Mary and the Mouse, the Mouse and Mary. By Beverly Donofrio. Illustrated by Barbara McClintock. Schwartz & Wade. $16.99.
Diary of a Fly. By Doreen Cronin. Pictures by Harry Bliss. Joanna Cotler/HarperCollins. $15.99.
Scholastic Question & Answer Series: Do Tarantulas Have Teeth? By Melvin & Gilda Berger. Illustrated by Jim Effler. Scholastic. $6.99.
As wonderful as real-world animals can be, there’s nothing like fictionalized and anthropomorphized critters to attract the attention of children – especially young ones. Mary and the Mouse, the Mouse and Mary is a particularly charming multigenerational story of humans and humanlike mice sharing the same house without ever quite interacting – until the very end of the book. The first part is about Mary and her family – and a mouse and hers – living parallel lives, which include going to school in matching dresses and learning many of the same things (drawing, reading, counting and singing) in somewhat different ways (Mary shakes musical rattles; the mouse clashes the tops of acorns together). Mary and the mouse discover each other by accident one night, but they never really become friends: Mary’s parents have warned her about mice carrying diseases and biting, and the mouse’s parents have warned her about sneaky humans and their mousetraps.
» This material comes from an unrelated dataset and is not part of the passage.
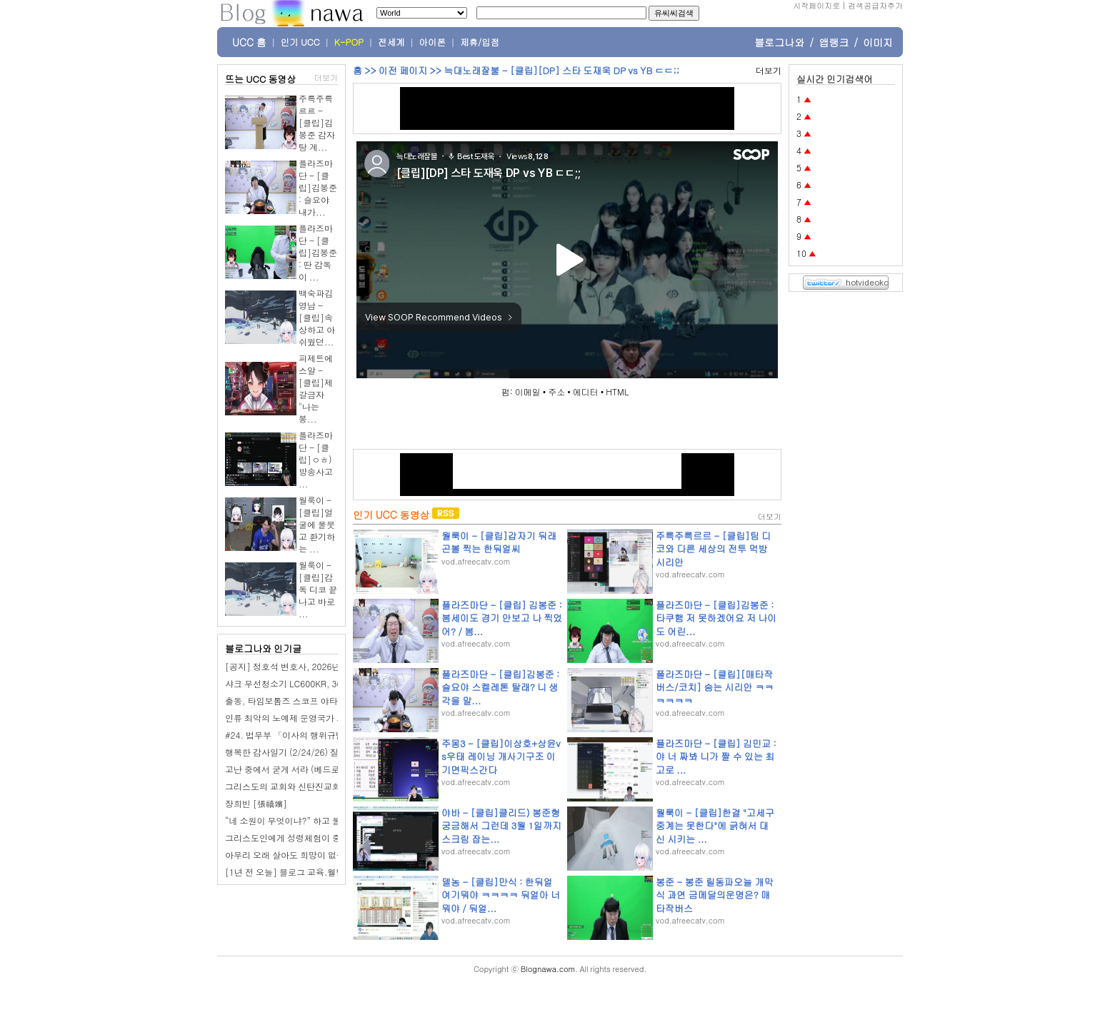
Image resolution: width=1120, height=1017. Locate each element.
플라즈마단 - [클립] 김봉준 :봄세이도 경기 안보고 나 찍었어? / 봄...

So girl and mouse merely see each other once in a while – and miss each other when both grow up and move away. And then Mary and the mouse both have daughters (parents: don’t spoil the story by pointing out the impossibility of this happening at the same time, because of differing lifespans!). The pattern repeats itself – until one marvelous night when human and mouse daughters both break through their species’ fears and prejudices at exactly the same time. Beverly Donofrio’s wonderful writing and Barbara McClintock’s charming illustrations make this impossible fairy tale a delight from start to finish.
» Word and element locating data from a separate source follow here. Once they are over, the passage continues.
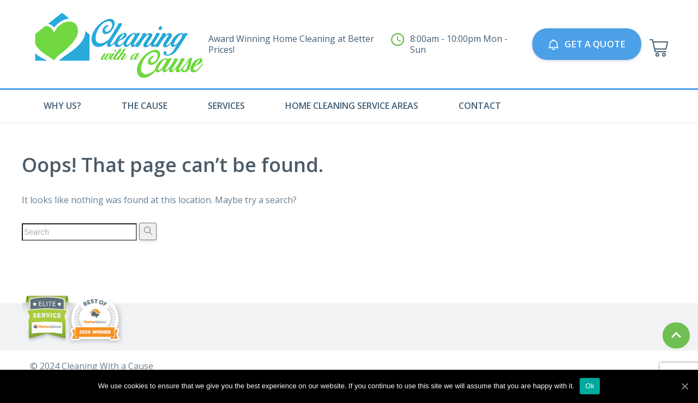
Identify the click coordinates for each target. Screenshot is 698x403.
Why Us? (62, 106)
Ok (589, 386)
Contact (480, 106)
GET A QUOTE (586, 44)
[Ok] (684, 386)
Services (226, 106)
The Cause (144, 106)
Diary of a Fly is fun in a very different way. Doreen Cronin does give her heroine human characteristics, but she merges them with real-world fly facts in a manner that emphasizes the humorous incongruity of the story – which Harry Bliss illustrates to make it even more enjoyable. This is a fly who goes to school, worrying before the first day that she may not fit in because she may be the only one who likes regurgitated food – and is delighted when she finds out that everyone likes regurgitated food. This fly learns the hard way about flypaper, when 87 of her 327 siblings get stuck to it. She gets a science assignment to “observe something creepy,” so she picks a human first-grader – who, she concludes, is “disgusting” but who doesn’t taste too bad. She makes an “All About Me” book that traces her life from egg to maggot to “first day with a head” and beyond. And so on. Cronin neatly works facts into the story – flies beat their wings 200 times per second and fly at an average speed of 4.5 miles per hour – but her main purpose is clearly amusement. Check out the inside front and back covers, which show, among other things, “Great-great grandmother with Babe Ruth” and the fly’s friend, spider, who is “soooooooo good at soccer!”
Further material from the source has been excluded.